The new scientific developments that have resulted or are resulting from forestry and related research are significant even though the outpouring is not in the proportion encountered in other fields. Some are the results of applying or adapting developments from other disciplines to forestry; some are new developments resulting specifically from forestry research. Some of these scientific developments are of such a nature that they apply broadly and affect all aspects of graduate education and research in forestry. Some are specific for certain fields.

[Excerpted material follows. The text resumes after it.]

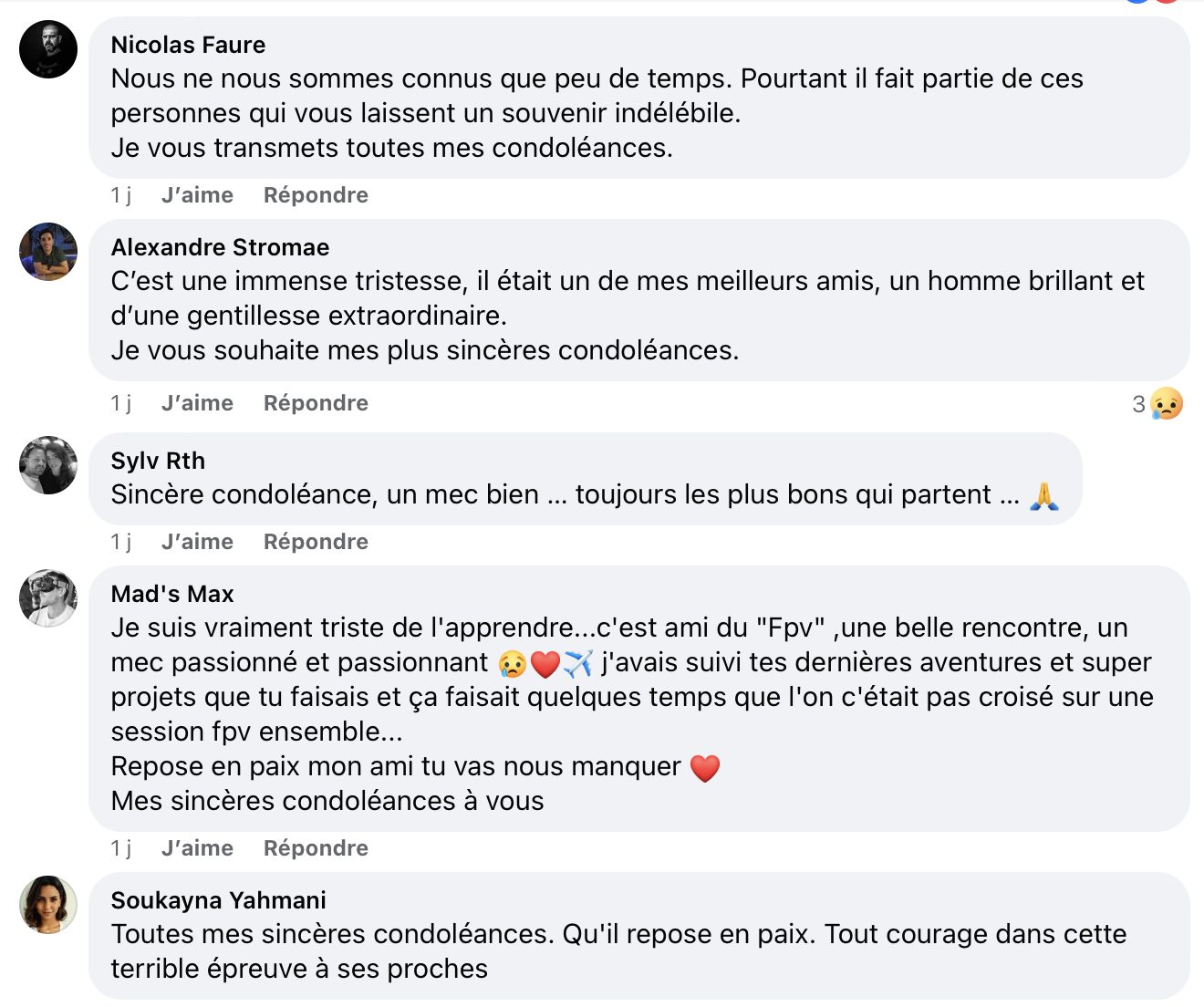This screenshot has width=1204, height=1007.
Task: Click Répondre under Alexandre Stromae's comment
Action: click(x=316, y=403)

As indicated earlier, it is an obvious impossibility for one individual to attempt to identify and describe in a discussion of this length all of the new scientific developments in the forestry and related research areas which as previously indicated affect graduate education and research in forestry in one manner or another. What is presented is a selection of what are considered important new scientific developments. Also, credit for these developments is infrequently given to authors or countries. The designation of credit for important scientific developments is a matter that only subject-matter specialists can undertake. This must be left to the more detailed and definitive summarization proposed for some internationally constituted committee or agency undertaking.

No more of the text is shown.